◆ YOUR ASSIGNMENT
Determine the number of lines below that contain "agent". Write nothing but that number.

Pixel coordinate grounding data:
•••••

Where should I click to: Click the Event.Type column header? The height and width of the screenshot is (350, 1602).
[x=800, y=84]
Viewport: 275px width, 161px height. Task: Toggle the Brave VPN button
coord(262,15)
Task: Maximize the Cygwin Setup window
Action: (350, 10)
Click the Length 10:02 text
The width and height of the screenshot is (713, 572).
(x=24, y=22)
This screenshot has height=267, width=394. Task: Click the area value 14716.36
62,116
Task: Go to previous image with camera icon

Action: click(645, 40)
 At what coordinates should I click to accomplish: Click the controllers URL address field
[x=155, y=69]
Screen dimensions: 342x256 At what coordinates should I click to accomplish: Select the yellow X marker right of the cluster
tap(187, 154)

•••••

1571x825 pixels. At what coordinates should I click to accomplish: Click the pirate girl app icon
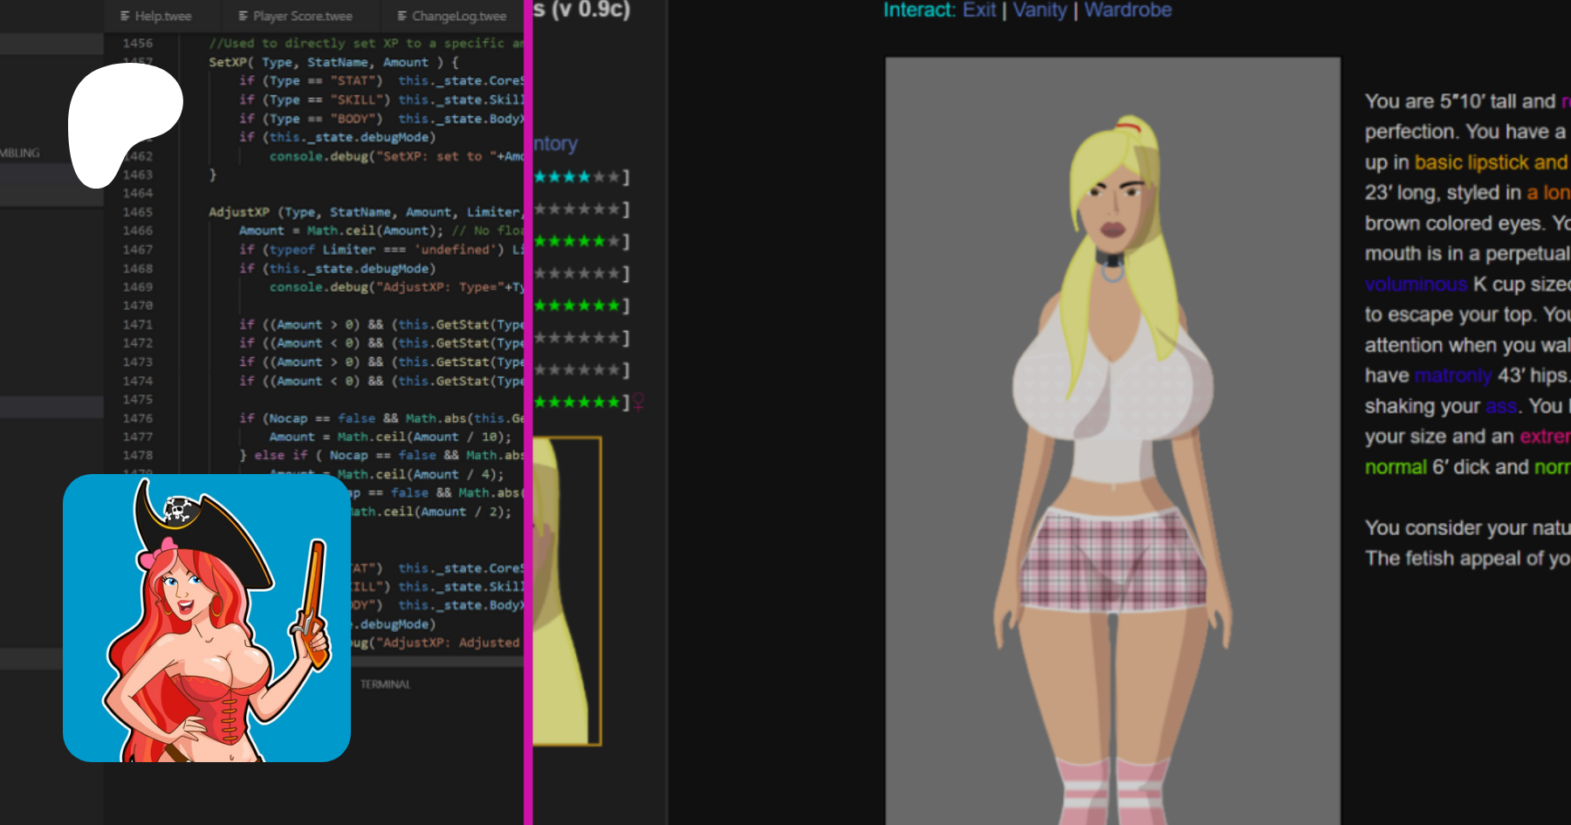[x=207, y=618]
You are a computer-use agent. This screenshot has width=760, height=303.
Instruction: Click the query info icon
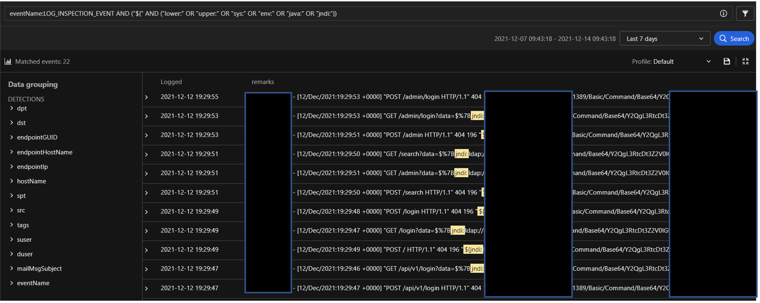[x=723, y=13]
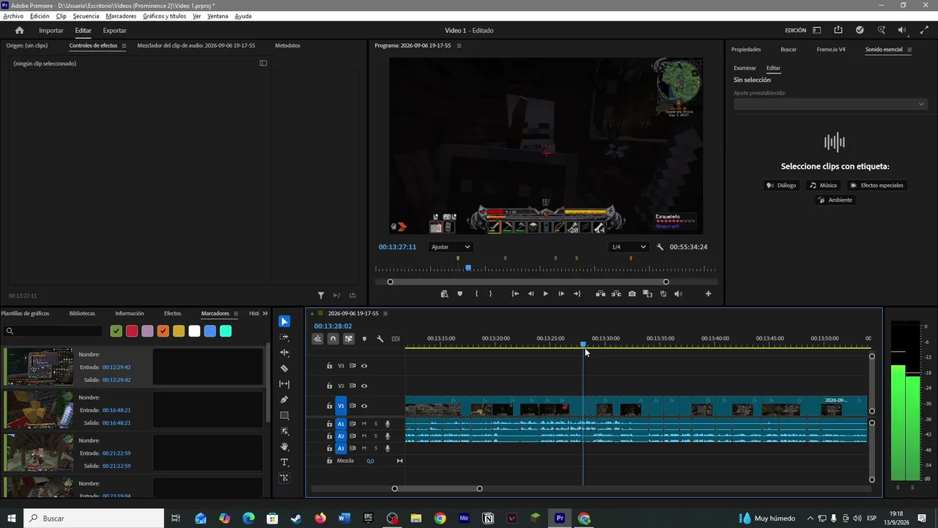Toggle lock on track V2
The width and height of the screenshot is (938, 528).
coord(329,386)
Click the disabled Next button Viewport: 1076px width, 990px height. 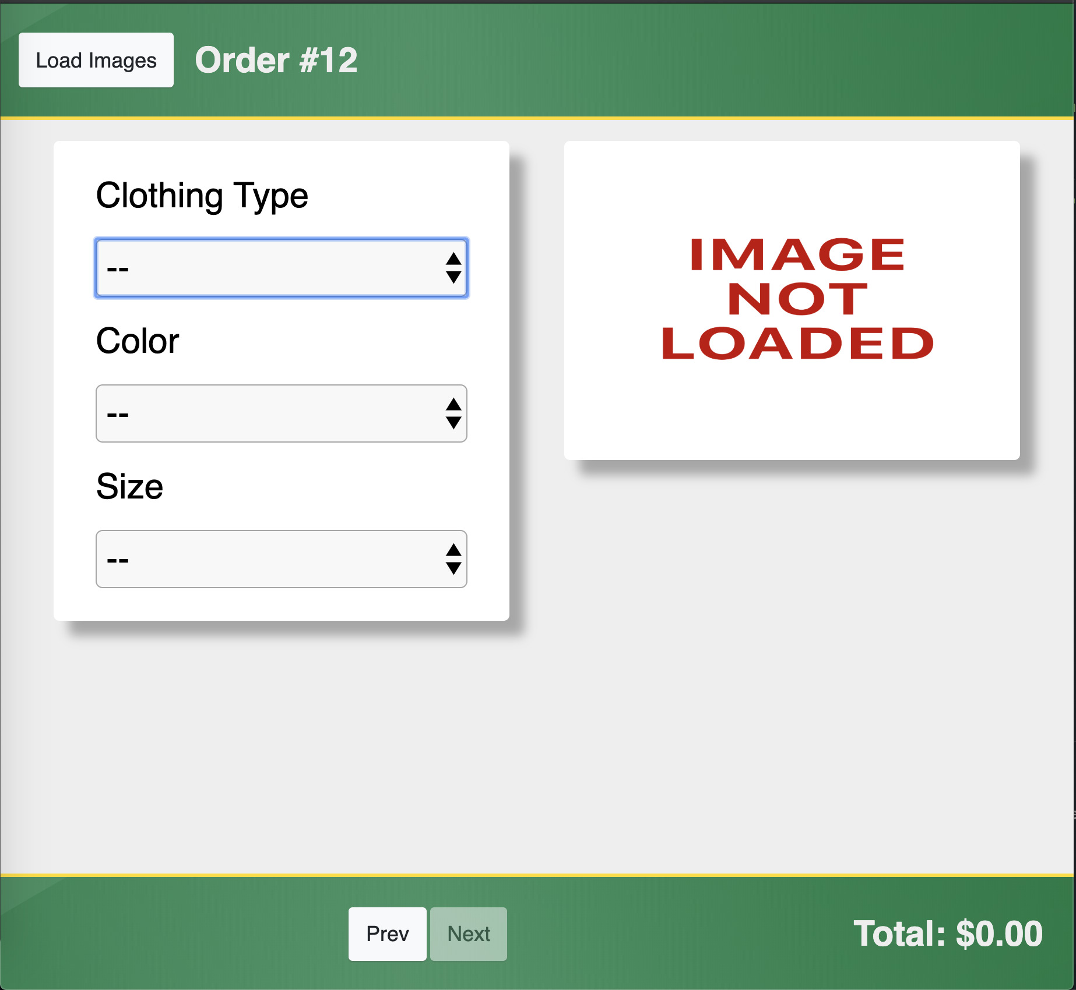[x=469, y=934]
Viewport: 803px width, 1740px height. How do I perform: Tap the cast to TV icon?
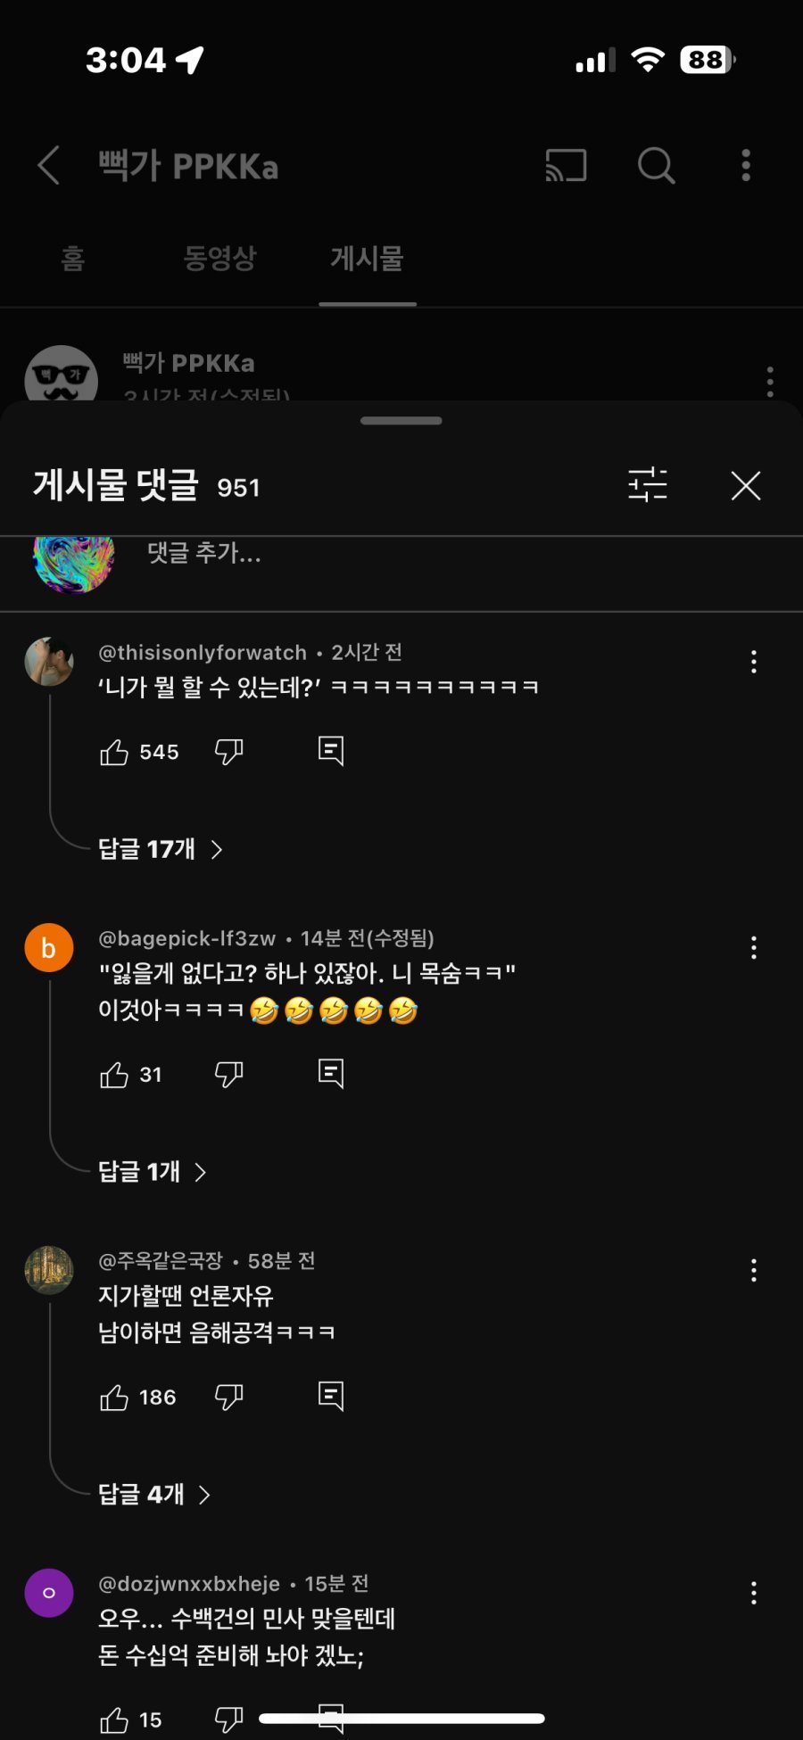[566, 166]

•••••

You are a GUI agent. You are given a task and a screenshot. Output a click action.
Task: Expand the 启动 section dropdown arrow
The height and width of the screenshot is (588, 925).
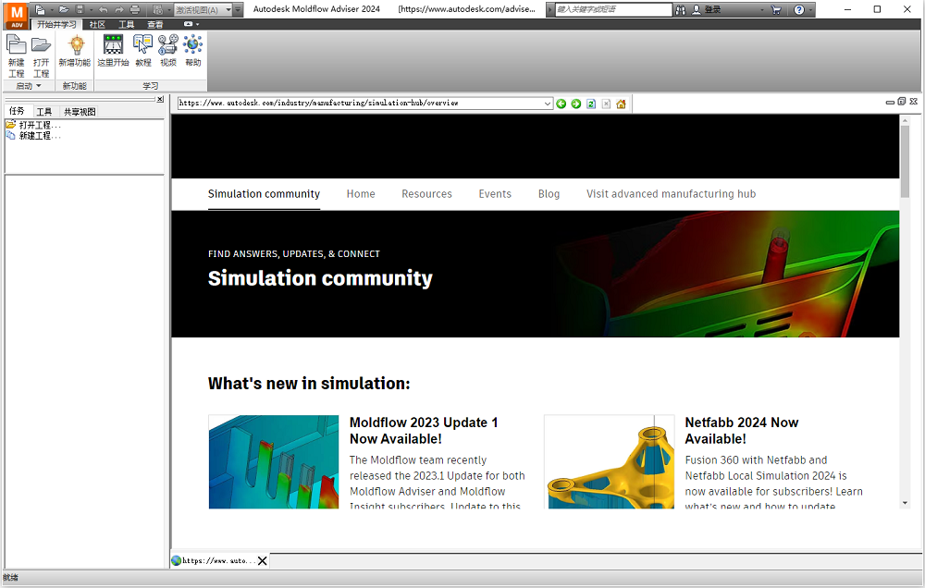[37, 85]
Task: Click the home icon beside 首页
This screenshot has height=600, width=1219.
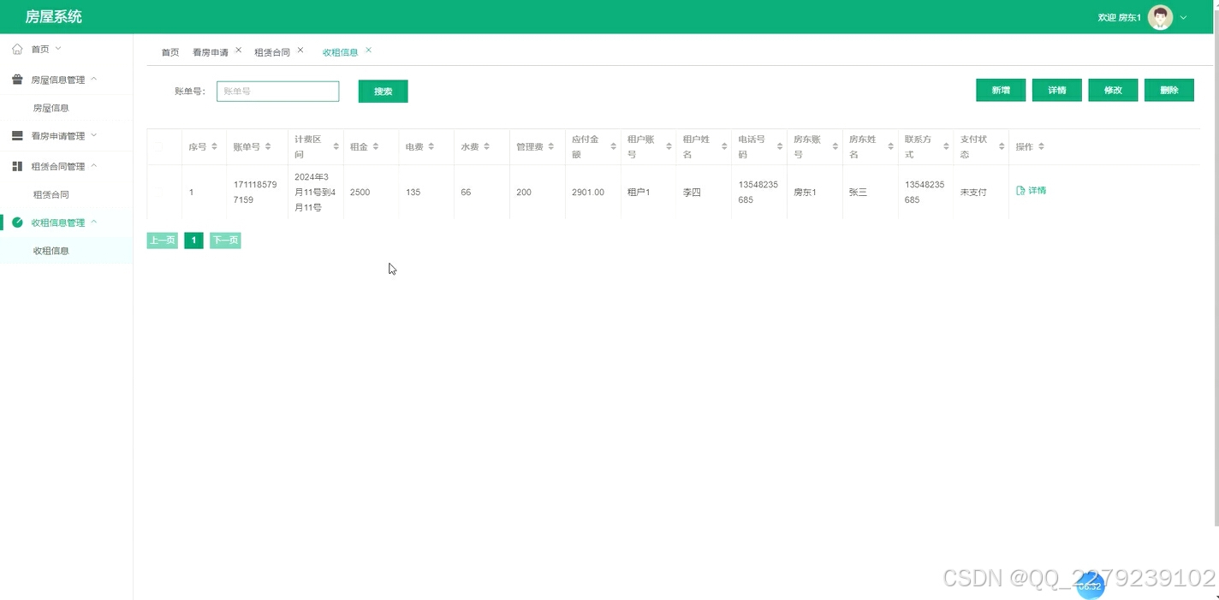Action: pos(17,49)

•••••

◆ SOLVED EXERCISE
2